Dataset Summary
MARCEL (MoleculAR Conformer Ensemble Learning) is the first comprehensive benchmark specifically designed for evaluating molecular representation learning from conformer ensembles. Unlike traditional approaches that use single 2D graphs or individual 3D structures, MARCEL addresses the fundamental challenge of molecular flexibility by providing datasets and benchmarks that explicitly account for the ensemble of thermodynamically accessible conformations.
Quick Facts
- Total Datasets: 4 (Drugs-75K, Kraken, EE, BDE)
- Total Molecules: 77,523 molecules + reactions
- Total Conformers: 608,095+ conformers
- Paper: Learning Over Molecular Conformer Ensembles: Datasets and Benchmarks
- Repository: GitHub
- Authors: Yanqiao Zhu (UCLA), Jeehyun Hwang (UCLA), et al.

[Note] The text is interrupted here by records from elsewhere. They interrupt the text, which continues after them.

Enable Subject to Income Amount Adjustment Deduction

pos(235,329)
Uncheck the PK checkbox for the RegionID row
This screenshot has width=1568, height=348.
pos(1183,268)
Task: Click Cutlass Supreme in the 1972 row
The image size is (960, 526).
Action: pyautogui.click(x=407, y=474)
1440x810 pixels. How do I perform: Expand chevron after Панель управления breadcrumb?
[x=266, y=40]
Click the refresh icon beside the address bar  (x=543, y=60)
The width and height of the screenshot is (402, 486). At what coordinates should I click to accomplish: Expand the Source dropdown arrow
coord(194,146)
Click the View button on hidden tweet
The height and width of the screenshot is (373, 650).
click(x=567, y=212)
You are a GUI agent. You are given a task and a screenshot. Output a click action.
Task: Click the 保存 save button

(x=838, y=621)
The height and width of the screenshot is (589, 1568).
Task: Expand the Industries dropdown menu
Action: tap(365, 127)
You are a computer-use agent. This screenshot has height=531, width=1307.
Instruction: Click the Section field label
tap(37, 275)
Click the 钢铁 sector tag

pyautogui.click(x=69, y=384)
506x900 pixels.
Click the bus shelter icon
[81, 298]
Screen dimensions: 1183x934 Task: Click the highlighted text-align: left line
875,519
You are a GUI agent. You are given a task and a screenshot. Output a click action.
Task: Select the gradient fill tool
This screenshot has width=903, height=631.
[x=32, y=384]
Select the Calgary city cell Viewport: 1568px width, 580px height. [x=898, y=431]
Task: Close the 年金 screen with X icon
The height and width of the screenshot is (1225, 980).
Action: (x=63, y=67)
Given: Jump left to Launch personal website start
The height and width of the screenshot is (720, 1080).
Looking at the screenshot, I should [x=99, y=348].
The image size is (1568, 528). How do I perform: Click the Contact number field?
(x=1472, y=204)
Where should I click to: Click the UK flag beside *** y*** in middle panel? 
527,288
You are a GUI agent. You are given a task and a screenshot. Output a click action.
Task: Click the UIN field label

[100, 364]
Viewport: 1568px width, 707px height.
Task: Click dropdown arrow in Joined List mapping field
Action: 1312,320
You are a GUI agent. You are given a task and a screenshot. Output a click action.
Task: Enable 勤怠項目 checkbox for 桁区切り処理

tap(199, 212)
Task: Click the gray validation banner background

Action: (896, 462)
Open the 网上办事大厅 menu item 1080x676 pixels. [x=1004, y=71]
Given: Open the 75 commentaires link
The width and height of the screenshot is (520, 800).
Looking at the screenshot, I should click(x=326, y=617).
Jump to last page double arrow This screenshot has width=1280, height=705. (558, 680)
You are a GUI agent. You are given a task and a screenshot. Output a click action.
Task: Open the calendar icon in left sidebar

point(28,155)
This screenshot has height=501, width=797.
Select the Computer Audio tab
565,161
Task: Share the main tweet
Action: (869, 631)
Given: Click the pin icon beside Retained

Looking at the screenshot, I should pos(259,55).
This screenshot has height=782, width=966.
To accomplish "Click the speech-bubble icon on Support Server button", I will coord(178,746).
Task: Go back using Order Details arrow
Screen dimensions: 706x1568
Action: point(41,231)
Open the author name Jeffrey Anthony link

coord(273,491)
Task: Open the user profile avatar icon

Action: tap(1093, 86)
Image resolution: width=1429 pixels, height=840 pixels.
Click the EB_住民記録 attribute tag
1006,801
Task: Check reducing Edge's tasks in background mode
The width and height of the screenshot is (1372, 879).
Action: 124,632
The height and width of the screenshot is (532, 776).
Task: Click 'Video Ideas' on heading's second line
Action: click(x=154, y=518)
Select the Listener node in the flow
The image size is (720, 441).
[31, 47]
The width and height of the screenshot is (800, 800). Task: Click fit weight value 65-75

- Focus: Conformer ensemble learning for diverse chemical applications
Dataset Composition
Overview Statistics
Dataset | Molecules/Reactions | Conformers | Heavy Atoms (avg) | Rotatable Bonds (avg) | Tasks | Chemical Focus |
---|---|---|---|---|---|---|
Drugs-75K | 75,099 molecules | 558,002 | 30.56 | 7.53 | 3 | Drug-like molecules |
Kraken | 1,552 molecules | 21,287 | 23.70 | 9.05 | 4 | Organophosphorus ligands |
EE | 872 reactions | Pro-R: 14,807 Pro-S: 13,999 | 59.32 | 18.57 | 1 | Enantiomeric excess |
BDE | - | - | - | - | 1 | Bond dissociation energy |
Chemical Diversity
Atomic Species Coverage:
- Drugs-75K: H, C, N, O, F, Si, P, S, Cl
- Kraken: H, B, C, N, O, F, Si, P, S, Cl, Fe, Se, Br, Sn, I
- EE: H, C, N, O, F, P, Cl, Br, Rh
- BDE: Various organic and organometallic species
Individual Dataset Details
Drugs-75K Dataset
Source: Subset of GEOM-Drugs dataset (see GEOM Dataset Card)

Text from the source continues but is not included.